Abstract:  The Northern District of Illinois concluded that a reasonable customer understands the term “fluid ounces” to indicate the volume of a container and not the contents.


Starbucks customer Steven Galanis was recently disappointed with his iced Starbucks beverage. Galanis’ disappointment rose to such a level that he filed a lawsuit, alleging that Starbucks deceives its customers by “misrepresenting the volume of its cold drinks because much of the volume is taken up by ice.” Galanis argued that Starbucks was deceiving the customer by advertising the size of its cups rather than the amount of liquid that a customer receives with the order of an iced beverage. For example, Starbucks advertises that an iced drink has twenty-four fluid ounces. Galanis believes that drink should have twenty-four fluid ounces of beverage before the ice is added.

Galanis filed suit in the Northern District of Illinois and argued that this misrepresentation constituted (1) breach of express warranty; (2) breach of implied warranty of merchantability; (3) negligent misrepresentation; (4) unjust enrichment; (5) fraud; (6) a violation of the Illinois Consumer Fraud and Deceptive Business Practices Act; and (7) a violation of the Illinois Uniform Deceptive Trade Practices Act. In response, Starbucks filed a motion to dismiss for failure to state a claim.

In order to succeed on a cause of action under the Consumer Fraud Act, Galanis needed to prove that (1) Starbucks engaged in a deceptive act or practice; (2) Starbucks intended that consumers rely on the deception; (3) this deception involved trade or commerce; (4) the deception caused actual damage to the consumer; and (5) Starbucks’ deception proximately caused the damage to the consumer.

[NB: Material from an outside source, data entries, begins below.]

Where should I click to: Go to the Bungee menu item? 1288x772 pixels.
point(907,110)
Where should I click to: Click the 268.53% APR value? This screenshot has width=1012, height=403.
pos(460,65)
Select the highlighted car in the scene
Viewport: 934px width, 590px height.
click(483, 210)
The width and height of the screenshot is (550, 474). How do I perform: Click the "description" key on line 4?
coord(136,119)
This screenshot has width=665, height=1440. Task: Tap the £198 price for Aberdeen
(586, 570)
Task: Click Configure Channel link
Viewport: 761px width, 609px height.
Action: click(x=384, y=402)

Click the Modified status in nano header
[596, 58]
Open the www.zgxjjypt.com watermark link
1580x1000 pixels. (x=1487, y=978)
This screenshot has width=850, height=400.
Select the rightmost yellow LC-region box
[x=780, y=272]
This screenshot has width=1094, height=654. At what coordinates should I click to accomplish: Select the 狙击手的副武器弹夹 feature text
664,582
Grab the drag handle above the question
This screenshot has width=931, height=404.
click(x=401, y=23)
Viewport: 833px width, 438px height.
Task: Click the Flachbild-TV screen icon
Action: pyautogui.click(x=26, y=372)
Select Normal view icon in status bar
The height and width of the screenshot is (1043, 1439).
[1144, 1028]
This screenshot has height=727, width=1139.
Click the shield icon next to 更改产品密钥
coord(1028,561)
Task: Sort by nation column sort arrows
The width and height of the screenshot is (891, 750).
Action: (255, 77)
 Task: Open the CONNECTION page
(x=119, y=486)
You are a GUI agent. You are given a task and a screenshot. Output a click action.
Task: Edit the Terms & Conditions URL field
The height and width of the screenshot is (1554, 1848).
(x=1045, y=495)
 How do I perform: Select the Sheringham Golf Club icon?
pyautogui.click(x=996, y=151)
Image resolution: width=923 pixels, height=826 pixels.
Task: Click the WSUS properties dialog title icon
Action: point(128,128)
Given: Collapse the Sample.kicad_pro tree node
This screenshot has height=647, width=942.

A statement will be considered deceptive if it “creates a likelihood of deception,” and “misled a reasonable consumer,” in the totality of the circumstances. A court may dismiss a claim under this theory if the statement was not misleading as a matter of law.

The court sided with Starbucks and concluded that a reasonable consumers knows that the measurement of fluid ounces refers to volume, not content, and “if the consumer chooses an ‘iced’ drink, the reasonable consumer knows that the container (whatever its volume) will be filled with both solid ice and fluid beverage.” The court stated that the mere fact the volume of the drink is measured using a phrase that contains the word “fluid,” does not mean all the contents need to be fluid. A reasonable consumer would expect there to be ice in the iced drink.

The court supported its finding of reasonableness by relying in part on a recent California district court decision that stated, “children have figured out that including ice in a cold beverage decreases the amount of liquid they will receive.” The court noted that sellers do not normally list the fluid ounces available, and simply demonstrate by display the size choices available to the customer. The reasonable consumer understands that even though Starbucks displays its cups and lists the fluid ounces, the ounces indicate the volume of the container, not the contents of the container. The court finished by stating, “including ice, which of course is not fluid (as the parties ‘helpfully’ point out . . . ), in an iced drink does not make a menu listing the size of the drink in terms of ‘fluid ounces’ a deceptive statement.” Since all of Galanis’ claims required a misleading statement, and the court did not find that one existed, the court granted Starbucks’ motion to dismiss on all counts.